Little opportunity for scalable growth has seen Lloyds Banking group leave the Irish market, but the bank says the majority of jobs will be saved.
Following a strategic review of its Bank of Scotland (Ireland) business, the group says the bank is to close its retail and intermediary business in the Republic. All strategic management and decision-making activities for Bank of Scotland (Ireland) will be transferred to an independent service company, which will perform various administrative functions relating to the banking business as the bank runs down its existing portfolio.
A Lloyds spokesperson told Recruiter that more than 800 of the Bank of Scotland (Ireland) jobs will be transferred, with 36 or less facing redundancy.
“These employees run our corporate bank for Irish customers. The plan is not to shut the bank down, but run those loans down. Some might be 10 years, some five years. You need people to run those loans and provide the customer-service function in Ireland. We are not shutting down, but we will provide that service and people will pay their loans off in the normal way.
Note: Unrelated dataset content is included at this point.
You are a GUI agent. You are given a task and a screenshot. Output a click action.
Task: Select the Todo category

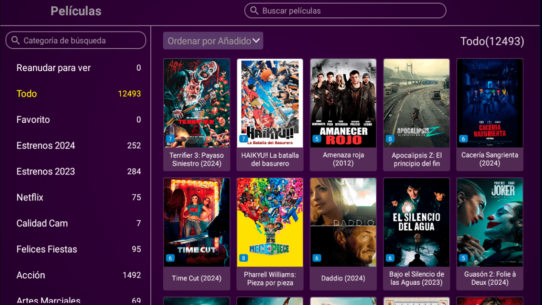pos(27,94)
“People will retain their roles. There might be some change and some employees might be retrained for different roles, but that is for the service company that will take these people on to decide. We don’t know who the service company will be. There is little work on that yet.”
The group’s other business operations in Ireland and Northern Ireland, including its Halifax branch network and customers-service centre in Northern Ireland and its insurance operation in Shannon, are unaffected by the move.